*TASK BRIEF*
Pick out all lines of the entries that include the word "agent" and copy them.

*RECORDS FOR PROCESSING*
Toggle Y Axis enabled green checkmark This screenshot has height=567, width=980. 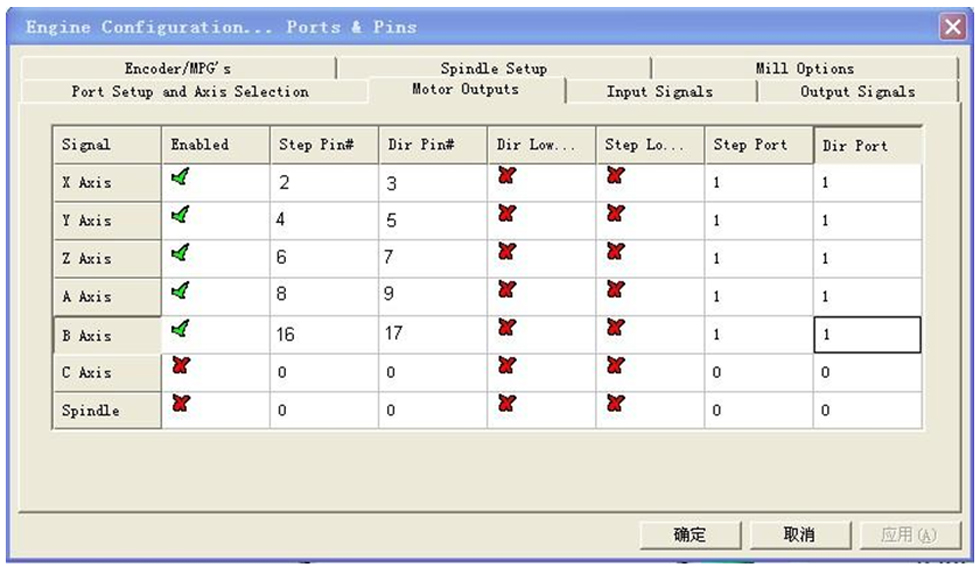180,214
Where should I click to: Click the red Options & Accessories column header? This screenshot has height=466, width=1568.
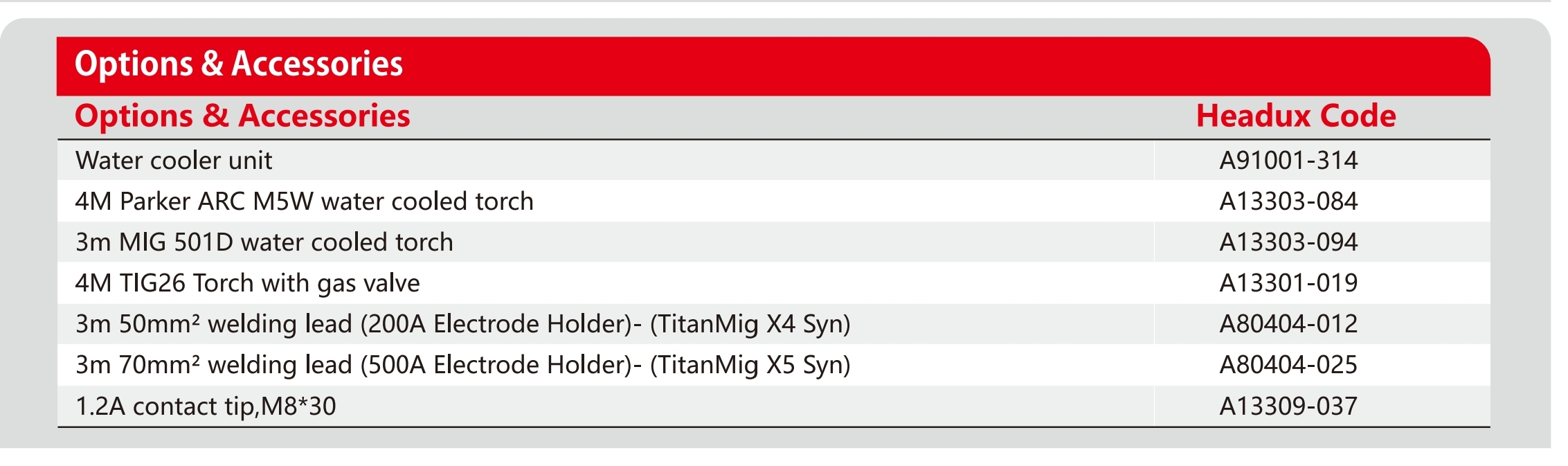coord(242,116)
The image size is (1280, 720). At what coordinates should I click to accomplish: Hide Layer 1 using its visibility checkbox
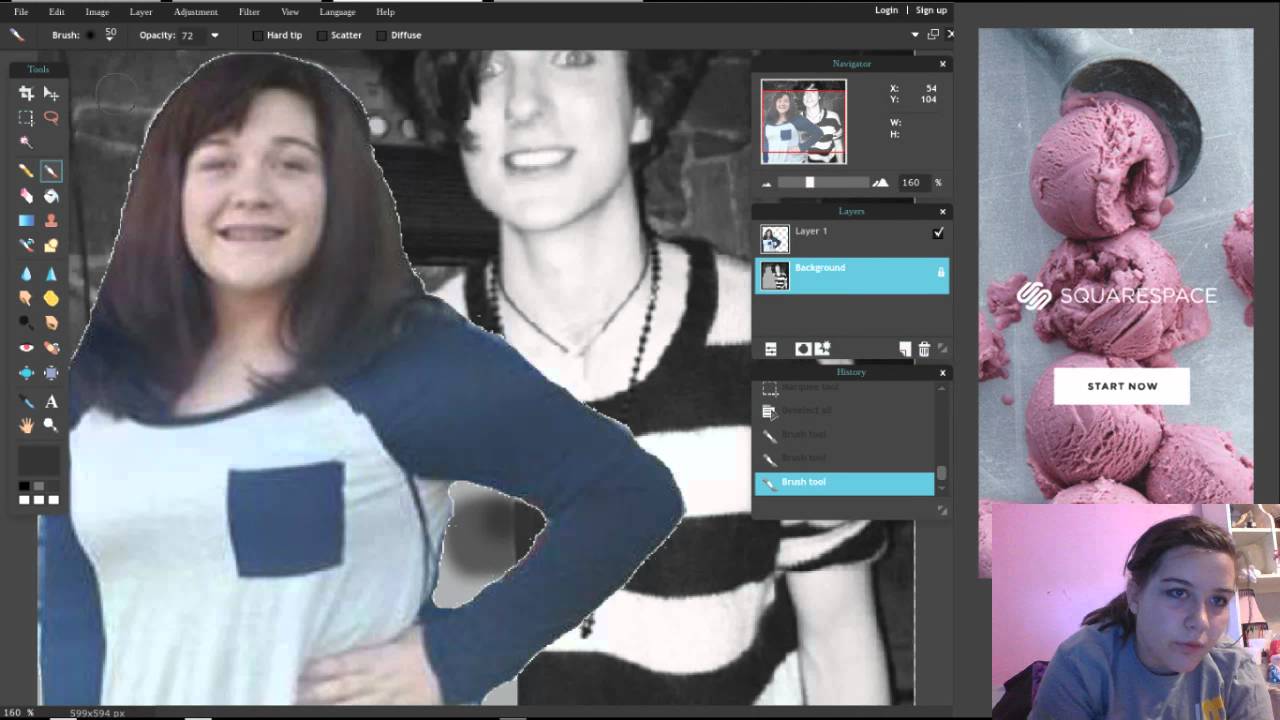click(937, 232)
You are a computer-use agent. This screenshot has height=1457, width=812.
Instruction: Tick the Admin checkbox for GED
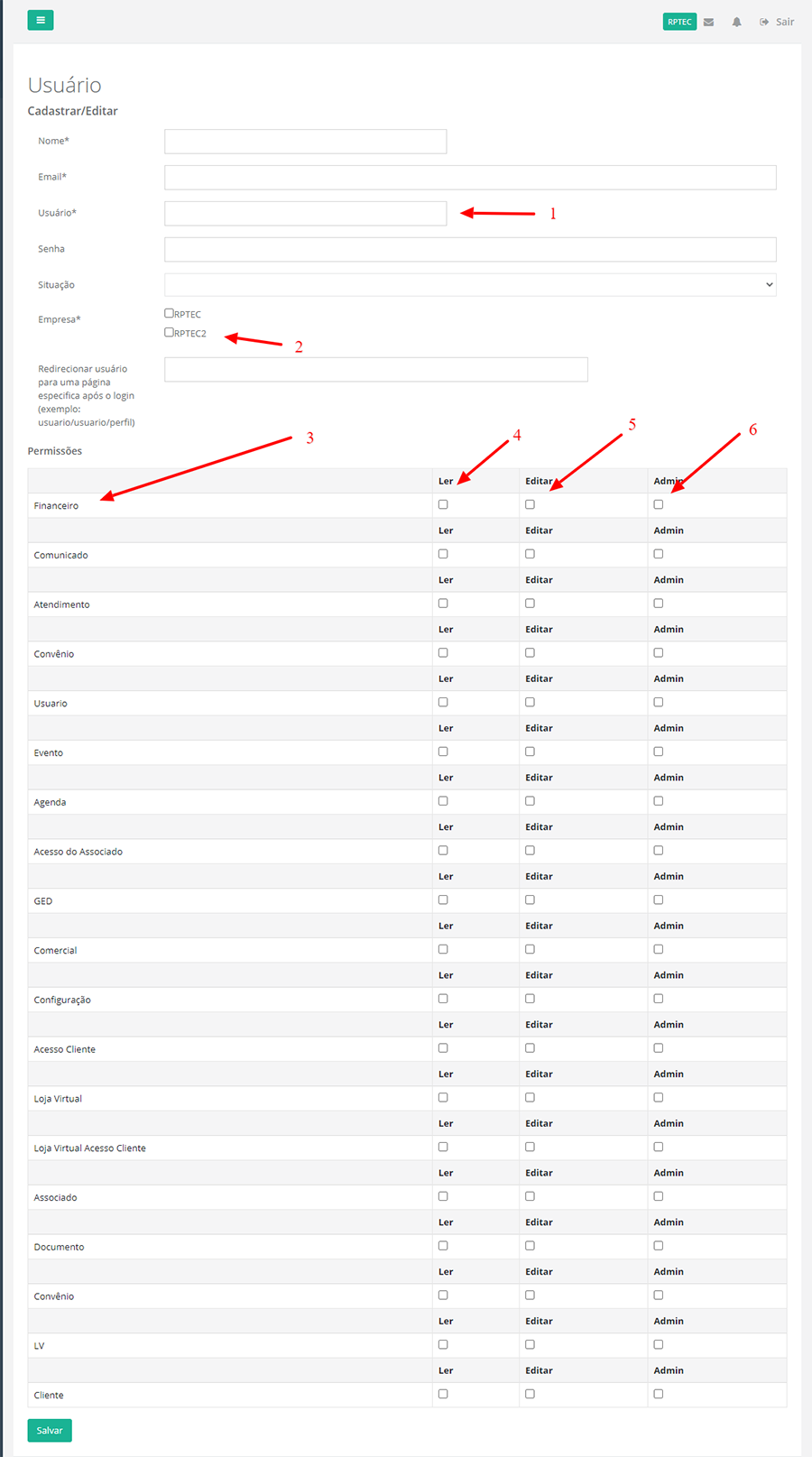click(x=659, y=899)
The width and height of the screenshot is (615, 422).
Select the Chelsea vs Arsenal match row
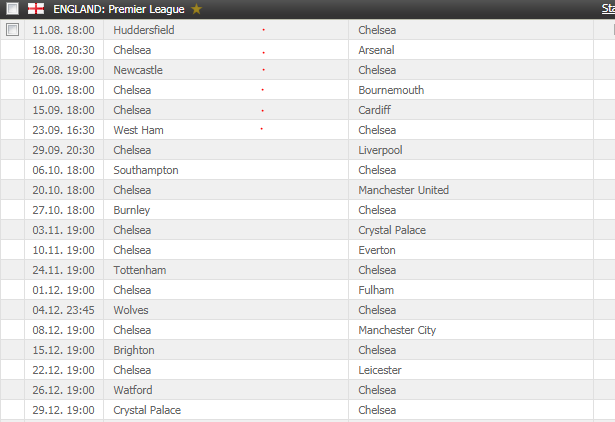308,50
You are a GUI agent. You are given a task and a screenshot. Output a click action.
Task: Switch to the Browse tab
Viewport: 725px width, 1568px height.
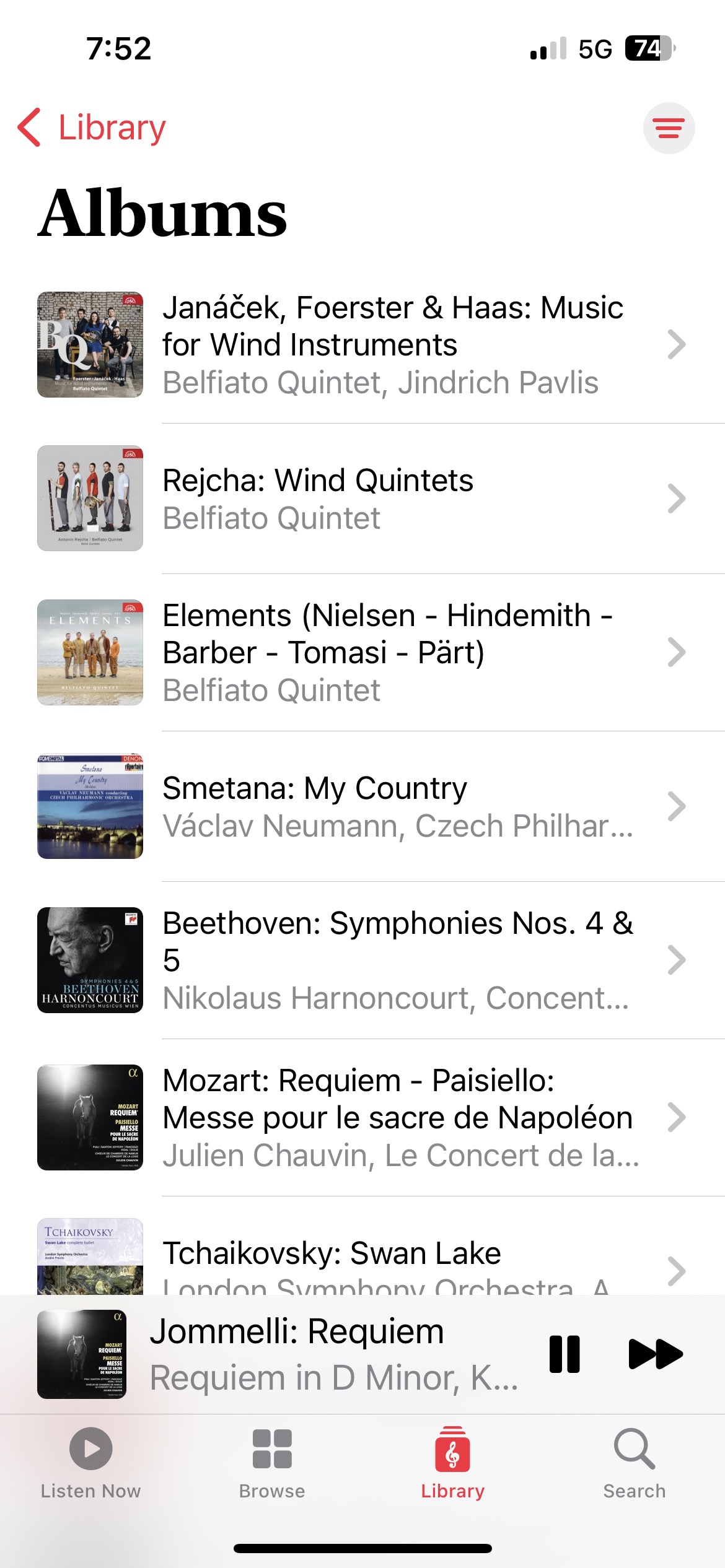tap(272, 1463)
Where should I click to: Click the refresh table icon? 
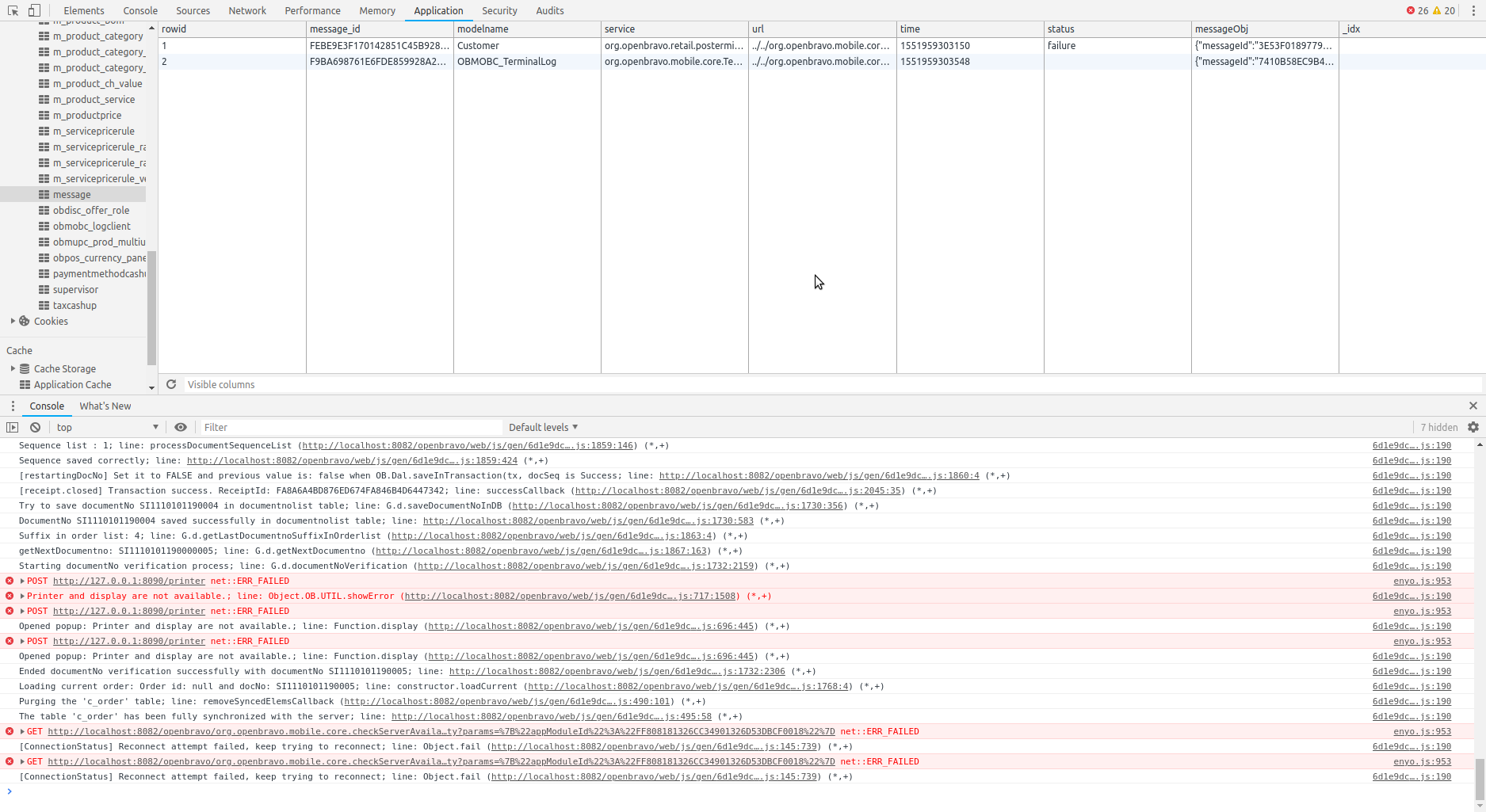pos(171,384)
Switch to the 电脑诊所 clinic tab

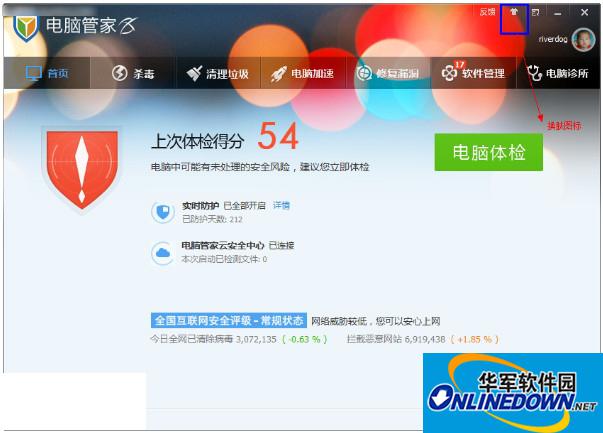point(558,73)
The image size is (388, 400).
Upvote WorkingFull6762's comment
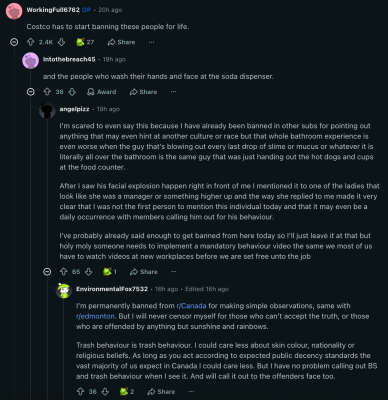click(31, 42)
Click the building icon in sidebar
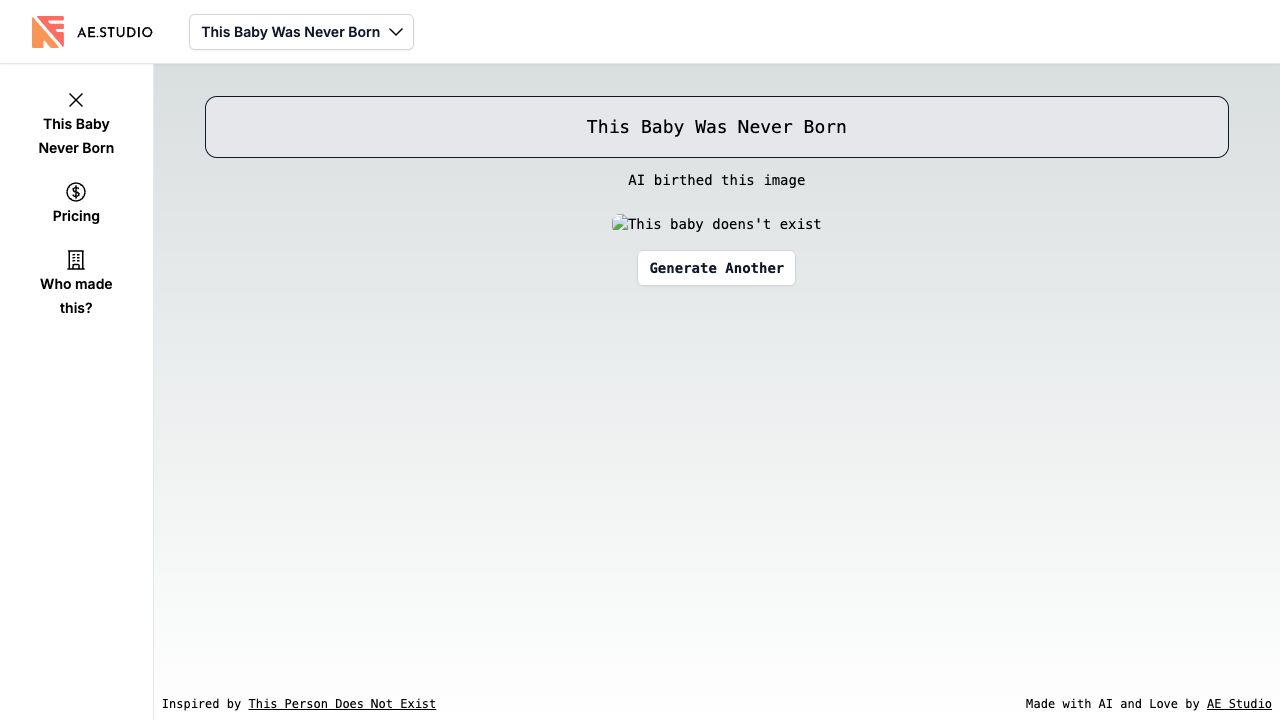The image size is (1280, 720). 76,260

*RESULT OF THE TASK*
You are a computer-use agent. This screenshot has height=1457, width=812.
You are a GUI agent. You are given a task and a screenshot. Output a click action.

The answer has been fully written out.